To be honest, writing the lyrics for this song wasn’t easy. My work always requires imagining experiences I’ve never had, but my abilities were never so tested as they were with this song.
While struggling to come up with the idea for the song, I remembered the words of a friend who was directly affected by the disaster. “We can only hear the stories of the people who survived. We can never hear the stories of those who died.” He said survivors could only imagine the suffering of those who lost their lives.
This helped me a lot and I was able to let my imagination take over and follow the words where they wanted to go.
After the tsunami I was constantly tweeting, looking for family and friends living in the devastated area. I was able to find them by sharing and getting information, and passing it on to people in the same situation. One person living in the area who read my tweets even went out to find one of the friends I was looking for in the city of Ishinomaki.

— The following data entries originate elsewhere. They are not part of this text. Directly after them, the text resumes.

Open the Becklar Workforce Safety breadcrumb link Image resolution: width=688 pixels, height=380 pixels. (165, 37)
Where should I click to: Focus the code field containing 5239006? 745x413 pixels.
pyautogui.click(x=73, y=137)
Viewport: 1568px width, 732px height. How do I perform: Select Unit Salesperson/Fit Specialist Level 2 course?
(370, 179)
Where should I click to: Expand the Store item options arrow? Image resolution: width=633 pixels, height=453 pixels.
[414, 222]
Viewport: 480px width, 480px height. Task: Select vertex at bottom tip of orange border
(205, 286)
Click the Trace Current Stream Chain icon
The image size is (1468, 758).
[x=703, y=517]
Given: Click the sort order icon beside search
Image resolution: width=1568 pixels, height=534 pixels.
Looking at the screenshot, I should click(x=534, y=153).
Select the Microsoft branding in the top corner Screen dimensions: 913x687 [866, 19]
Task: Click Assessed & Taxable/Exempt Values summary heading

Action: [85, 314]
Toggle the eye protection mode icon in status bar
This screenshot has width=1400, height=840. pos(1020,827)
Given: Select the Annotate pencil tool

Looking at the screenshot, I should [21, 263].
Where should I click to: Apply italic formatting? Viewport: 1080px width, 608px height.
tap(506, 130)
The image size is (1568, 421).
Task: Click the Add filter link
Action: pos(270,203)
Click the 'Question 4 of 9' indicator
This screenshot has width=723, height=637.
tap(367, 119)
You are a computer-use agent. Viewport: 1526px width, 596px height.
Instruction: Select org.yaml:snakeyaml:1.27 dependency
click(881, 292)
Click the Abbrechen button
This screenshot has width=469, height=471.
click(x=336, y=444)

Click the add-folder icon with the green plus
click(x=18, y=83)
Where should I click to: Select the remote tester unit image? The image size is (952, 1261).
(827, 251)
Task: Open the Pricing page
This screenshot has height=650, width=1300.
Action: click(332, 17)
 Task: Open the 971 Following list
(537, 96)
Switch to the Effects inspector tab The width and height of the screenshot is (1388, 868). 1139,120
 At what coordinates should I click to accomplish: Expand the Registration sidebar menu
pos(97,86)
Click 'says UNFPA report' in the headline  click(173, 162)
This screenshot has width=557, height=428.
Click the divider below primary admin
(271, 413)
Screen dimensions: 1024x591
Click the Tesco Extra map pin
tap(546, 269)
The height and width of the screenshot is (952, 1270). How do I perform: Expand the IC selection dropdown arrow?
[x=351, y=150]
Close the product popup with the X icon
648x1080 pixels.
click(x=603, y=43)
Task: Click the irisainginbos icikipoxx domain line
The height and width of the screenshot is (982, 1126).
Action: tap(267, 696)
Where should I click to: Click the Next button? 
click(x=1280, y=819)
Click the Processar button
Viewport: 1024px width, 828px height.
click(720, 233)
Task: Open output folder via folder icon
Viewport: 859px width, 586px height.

I read a tweet by a young girl who was looking for a boy. She said she had a secret crush on him so she didn’t want him to know she was looking for him. I thought that was so cute, and I was amazed that even in their frenzied search, people still had feelings like this. It made me smile, and I remembered that area of Japan as a sacred place in my heart where my own first love bloomed. I thought, if the young people there can still harbor a secret love just one week after the disaster, maybe it is possible that flowers will bloom out of the rubble.
These were the things I was thinking about as I imagined the words to the song.
People who died from the disaster, people who survived it, and the people who worried about it from a distance, I tried to imagine how all of these people felt after 3.11. I knew how difficult it was to express something so unfathomable in just a few words, but I really wanted to try.